Rewrite all of the items below as a numbered list with no blank lines, and leave the pictures out of your answer.

Word and item position data:

>> START

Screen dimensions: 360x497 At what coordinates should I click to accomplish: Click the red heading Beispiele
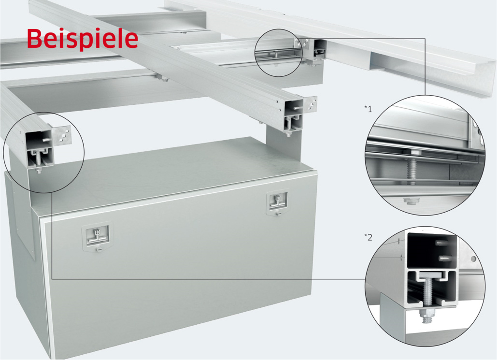[x=82, y=39]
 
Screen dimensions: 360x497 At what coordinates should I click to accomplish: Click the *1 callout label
[x=368, y=109]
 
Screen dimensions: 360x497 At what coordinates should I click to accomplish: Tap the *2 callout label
[x=368, y=237]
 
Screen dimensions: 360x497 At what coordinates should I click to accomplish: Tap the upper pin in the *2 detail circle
[x=443, y=243]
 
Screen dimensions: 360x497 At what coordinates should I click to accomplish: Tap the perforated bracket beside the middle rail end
[x=310, y=104]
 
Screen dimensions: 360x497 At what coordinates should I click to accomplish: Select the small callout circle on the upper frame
[x=279, y=53]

>> END

Response below
1. Screen dimensions: 360x497 At what coordinates should I click to accomplish: Click the red heading Beispiele
2. [x=82, y=39]
3. Screen dimensions: 360x497 At what coordinates should I click to accomplish: Click the *1 callout label
4. [x=368, y=109]
5. Screen dimensions: 360x497 At what coordinates should I click to accomplish: Tap the *2 callout label
6. [x=368, y=237]
7. Screen dimensions: 360x497 At what coordinates should I click to accomplish: Tap the upper pin in the *2 detail circle
8. [x=443, y=243]
9. Screen dimensions: 360x497 At what coordinates should I click to accomplish: Tap the perforated bracket beside the middle rail end
10. [x=310, y=104]
11. Screen dimensions: 360x497 At what coordinates should I click to accomplish: Select the small callout circle on the upper frame
12. [x=279, y=53]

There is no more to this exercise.